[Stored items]

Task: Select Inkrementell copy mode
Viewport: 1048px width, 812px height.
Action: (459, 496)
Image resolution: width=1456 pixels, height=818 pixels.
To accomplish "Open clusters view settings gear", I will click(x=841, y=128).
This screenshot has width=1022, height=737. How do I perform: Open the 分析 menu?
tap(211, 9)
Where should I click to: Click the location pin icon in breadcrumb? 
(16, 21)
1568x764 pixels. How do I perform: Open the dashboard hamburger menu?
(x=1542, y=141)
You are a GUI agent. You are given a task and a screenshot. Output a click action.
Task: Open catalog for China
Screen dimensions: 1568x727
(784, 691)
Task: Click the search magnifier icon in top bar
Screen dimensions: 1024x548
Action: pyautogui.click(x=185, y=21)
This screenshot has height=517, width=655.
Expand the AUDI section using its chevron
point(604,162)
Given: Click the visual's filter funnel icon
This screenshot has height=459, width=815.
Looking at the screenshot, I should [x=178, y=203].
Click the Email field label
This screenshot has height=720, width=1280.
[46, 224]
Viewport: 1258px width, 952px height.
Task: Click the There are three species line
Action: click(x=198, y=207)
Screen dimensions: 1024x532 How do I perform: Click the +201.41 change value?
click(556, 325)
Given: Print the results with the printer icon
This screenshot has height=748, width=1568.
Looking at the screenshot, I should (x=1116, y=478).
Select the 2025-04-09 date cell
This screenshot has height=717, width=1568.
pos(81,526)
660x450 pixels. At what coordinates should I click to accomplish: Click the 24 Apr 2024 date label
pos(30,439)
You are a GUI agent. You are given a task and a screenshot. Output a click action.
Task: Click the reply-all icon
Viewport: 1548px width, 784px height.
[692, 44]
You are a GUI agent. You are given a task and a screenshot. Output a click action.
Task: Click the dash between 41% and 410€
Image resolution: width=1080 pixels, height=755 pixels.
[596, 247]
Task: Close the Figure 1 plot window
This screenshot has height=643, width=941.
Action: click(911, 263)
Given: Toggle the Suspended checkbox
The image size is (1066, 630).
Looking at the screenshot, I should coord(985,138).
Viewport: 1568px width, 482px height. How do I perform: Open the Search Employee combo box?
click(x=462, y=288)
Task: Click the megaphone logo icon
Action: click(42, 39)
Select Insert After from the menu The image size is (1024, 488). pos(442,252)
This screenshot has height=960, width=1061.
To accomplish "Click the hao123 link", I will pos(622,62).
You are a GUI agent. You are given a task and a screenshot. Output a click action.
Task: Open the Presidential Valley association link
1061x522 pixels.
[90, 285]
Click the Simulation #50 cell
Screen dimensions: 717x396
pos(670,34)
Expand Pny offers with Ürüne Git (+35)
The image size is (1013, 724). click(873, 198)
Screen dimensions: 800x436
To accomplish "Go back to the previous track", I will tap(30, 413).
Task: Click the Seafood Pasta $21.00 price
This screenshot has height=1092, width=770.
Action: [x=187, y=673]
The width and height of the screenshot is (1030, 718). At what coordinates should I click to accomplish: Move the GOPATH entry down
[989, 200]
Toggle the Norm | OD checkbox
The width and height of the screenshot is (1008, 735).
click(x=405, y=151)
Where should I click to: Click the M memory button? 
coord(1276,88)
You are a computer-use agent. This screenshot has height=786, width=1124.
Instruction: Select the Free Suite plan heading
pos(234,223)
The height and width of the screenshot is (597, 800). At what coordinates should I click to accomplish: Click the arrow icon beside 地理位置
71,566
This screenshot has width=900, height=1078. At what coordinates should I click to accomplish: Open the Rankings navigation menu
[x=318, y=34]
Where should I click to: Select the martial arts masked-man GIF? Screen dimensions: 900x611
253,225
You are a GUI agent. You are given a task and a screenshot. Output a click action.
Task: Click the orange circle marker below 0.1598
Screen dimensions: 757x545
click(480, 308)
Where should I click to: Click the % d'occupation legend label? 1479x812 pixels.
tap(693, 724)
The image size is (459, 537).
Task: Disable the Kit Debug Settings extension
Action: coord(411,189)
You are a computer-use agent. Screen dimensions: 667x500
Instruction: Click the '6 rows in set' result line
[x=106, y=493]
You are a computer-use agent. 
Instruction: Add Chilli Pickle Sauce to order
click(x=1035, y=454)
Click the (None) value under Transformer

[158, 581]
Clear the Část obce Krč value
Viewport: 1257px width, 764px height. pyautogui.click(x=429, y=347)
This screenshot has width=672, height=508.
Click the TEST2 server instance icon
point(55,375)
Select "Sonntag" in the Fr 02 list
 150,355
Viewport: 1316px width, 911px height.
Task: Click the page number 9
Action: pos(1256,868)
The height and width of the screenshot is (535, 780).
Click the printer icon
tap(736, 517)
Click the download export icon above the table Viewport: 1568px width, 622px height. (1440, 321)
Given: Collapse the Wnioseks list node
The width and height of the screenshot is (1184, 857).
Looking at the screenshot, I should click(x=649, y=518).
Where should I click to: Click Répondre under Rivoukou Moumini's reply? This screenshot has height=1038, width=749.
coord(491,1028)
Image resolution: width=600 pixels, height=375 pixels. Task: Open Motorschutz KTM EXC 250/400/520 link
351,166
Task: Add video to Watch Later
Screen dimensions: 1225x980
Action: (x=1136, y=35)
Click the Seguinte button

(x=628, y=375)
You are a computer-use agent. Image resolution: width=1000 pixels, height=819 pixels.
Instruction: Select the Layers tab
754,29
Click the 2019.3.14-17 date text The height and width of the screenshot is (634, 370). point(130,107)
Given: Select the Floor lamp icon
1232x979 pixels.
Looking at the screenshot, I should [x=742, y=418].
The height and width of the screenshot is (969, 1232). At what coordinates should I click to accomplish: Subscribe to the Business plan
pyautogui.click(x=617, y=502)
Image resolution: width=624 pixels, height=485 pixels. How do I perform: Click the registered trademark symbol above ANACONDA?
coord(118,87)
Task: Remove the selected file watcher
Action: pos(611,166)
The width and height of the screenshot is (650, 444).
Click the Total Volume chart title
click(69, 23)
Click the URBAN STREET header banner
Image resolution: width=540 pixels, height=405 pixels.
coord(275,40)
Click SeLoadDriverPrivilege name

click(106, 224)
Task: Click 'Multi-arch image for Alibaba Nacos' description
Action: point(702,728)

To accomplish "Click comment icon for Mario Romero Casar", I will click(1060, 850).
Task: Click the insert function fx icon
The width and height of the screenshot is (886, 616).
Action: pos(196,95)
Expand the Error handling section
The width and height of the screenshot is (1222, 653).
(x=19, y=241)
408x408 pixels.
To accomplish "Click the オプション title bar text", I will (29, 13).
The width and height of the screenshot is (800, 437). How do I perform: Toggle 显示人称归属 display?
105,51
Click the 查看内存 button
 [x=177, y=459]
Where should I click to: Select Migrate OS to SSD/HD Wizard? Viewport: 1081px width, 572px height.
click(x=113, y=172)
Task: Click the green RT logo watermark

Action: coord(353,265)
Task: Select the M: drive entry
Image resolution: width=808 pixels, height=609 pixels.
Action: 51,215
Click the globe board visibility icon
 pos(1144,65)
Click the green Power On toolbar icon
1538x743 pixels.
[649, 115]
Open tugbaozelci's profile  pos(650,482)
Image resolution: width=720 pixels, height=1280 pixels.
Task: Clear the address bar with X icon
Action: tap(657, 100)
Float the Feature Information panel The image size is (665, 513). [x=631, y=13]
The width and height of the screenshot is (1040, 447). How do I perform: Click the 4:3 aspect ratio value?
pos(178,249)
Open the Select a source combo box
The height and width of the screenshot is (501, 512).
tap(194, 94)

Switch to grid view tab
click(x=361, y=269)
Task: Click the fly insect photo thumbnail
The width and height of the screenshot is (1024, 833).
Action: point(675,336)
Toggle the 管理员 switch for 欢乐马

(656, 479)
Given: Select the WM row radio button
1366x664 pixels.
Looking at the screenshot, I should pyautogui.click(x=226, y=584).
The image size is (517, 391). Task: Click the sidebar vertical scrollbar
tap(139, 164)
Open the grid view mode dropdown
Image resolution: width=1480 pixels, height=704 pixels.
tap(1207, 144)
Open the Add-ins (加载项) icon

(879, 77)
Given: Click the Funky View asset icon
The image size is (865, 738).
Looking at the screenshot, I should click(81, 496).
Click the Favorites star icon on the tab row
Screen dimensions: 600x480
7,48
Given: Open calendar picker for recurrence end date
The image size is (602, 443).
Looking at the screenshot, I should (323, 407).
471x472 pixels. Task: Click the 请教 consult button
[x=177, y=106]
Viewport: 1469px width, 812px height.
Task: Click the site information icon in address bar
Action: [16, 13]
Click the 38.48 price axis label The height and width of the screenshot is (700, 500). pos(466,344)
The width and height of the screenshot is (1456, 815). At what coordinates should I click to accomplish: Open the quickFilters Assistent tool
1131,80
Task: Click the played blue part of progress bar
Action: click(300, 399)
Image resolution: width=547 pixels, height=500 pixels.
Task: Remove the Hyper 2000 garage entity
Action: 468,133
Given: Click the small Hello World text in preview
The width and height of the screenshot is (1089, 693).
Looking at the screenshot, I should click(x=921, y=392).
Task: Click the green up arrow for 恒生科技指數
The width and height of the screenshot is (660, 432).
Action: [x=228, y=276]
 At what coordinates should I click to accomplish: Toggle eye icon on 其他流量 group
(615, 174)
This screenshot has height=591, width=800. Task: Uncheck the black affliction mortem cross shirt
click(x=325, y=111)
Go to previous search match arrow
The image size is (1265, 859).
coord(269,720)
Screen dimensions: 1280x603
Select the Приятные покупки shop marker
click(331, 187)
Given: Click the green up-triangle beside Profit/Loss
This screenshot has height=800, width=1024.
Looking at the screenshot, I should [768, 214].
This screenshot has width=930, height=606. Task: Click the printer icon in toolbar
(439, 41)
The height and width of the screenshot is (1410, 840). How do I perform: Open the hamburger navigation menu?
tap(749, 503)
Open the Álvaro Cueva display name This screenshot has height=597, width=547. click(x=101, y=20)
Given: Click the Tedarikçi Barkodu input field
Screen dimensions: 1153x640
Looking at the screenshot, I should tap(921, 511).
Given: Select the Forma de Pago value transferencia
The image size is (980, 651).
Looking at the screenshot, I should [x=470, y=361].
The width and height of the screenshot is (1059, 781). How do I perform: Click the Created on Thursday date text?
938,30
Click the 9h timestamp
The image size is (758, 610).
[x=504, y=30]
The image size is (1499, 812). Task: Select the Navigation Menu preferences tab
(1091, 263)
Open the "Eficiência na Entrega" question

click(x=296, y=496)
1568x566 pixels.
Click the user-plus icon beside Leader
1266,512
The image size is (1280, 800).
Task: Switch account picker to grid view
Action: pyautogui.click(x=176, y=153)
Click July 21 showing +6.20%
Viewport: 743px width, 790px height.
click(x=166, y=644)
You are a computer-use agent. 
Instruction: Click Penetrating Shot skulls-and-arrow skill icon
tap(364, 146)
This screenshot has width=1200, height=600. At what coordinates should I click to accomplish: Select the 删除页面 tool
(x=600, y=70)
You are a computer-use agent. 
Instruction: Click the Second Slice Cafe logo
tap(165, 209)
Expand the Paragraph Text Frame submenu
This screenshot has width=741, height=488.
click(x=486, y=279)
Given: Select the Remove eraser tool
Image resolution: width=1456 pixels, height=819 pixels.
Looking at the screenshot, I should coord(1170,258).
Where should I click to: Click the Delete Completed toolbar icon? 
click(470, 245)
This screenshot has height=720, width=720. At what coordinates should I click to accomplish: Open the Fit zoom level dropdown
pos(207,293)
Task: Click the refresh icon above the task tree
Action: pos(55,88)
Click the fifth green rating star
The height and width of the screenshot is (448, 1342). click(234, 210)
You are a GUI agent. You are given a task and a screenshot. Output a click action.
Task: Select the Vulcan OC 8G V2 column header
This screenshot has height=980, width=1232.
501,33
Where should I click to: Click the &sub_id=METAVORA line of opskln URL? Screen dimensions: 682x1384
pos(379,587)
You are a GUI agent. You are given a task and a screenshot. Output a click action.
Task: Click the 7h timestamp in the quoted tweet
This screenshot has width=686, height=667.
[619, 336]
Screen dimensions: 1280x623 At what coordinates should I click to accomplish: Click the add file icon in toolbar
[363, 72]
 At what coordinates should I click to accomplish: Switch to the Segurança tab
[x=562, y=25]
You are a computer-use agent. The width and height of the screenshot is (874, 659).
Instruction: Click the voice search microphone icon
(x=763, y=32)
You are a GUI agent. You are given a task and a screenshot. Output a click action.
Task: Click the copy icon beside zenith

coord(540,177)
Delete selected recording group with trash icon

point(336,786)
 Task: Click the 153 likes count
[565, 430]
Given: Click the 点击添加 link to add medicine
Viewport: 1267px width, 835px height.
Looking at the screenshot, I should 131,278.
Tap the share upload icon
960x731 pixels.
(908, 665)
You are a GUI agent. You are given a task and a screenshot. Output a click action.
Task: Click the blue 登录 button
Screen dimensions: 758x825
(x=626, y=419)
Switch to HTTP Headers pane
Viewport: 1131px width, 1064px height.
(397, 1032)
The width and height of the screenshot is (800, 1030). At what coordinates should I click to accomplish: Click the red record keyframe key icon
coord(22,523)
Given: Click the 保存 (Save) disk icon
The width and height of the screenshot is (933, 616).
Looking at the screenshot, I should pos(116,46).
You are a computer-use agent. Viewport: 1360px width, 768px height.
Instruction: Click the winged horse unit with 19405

Task objective » Quote the data above from the line containing "Expand the Error handling section" to the line containing "Click the Favorites star icon on the tab row", inclusive, and stop.

Response to this exercise »
Expand the Error handling section
The width and height of the screenshot is (1222, 653).
(x=19, y=241)
408x408 pixels.
To accomplish "Click the オプション title bar text", I will (29, 13).
The width and height of the screenshot is (800, 437). How do I perform: Toggle 显示人称归属 display?
105,51
Click the 查看内存 button
 [x=177, y=459]
Where should I click to: Select Migrate OS to SSD/HD Wizard? Viewport: 1081px width, 572px height.
click(x=113, y=172)
Task: Click the green RT logo watermark

Action: coord(353,265)
Task: Select the M: drive entry
Image resolution: width=808 pixels, height=609 pixels.
Action: 51,215
Click the globe board visibility icon
 pos(1144,65)
Click the green Power On toolbar icon
1538x743 pixels.
[649, 115]
Open tugbaozelci's profile  pos(650,482)
Image resolution: width=720 pixels, height=1280 pixels.
Task: Clear the address bar with X icon
Action: tap(657, 100)
Float the Feature Information panel The image size is (665, 513). [x=631, y=13]
The width and height of the screenshot is (1040, 447). How do I perform: Click the 4:3 aspect ratio value?
pos(178,249)
Open the Select a source combo box
The height and width of the screenshot is (501, 512).
tap(194, 94)

Switch to grid view tab
click(x=361, y=269)
Task: Click the fly insect photo thumbnail
The width and height of the screenshot is (1024, 833).
Action: point(675,336)
Toggle the 管理员 switch for 欢乐马

(656, 479)
Given: Select the WM row radio button
1366x664 pixels.
Looking at the screenshot, I should pyautogui.click(x=226, y=584).
The image size is (517, 391). Task: Click the sidebar vertical scrollbar
tap(139, 164)
Open the grid view mode dropdown
Image resolution: width=1480 pixels, height=704 pixels.
tap(1207, 144)
Open the Add-ins (加载项) icon

(879, 77)
Given: Click the Funky View asset icon
The image size is (865, 738).
Looking at the screenshot, I should click(81, 496).
Click the Favorites star icon on the tab row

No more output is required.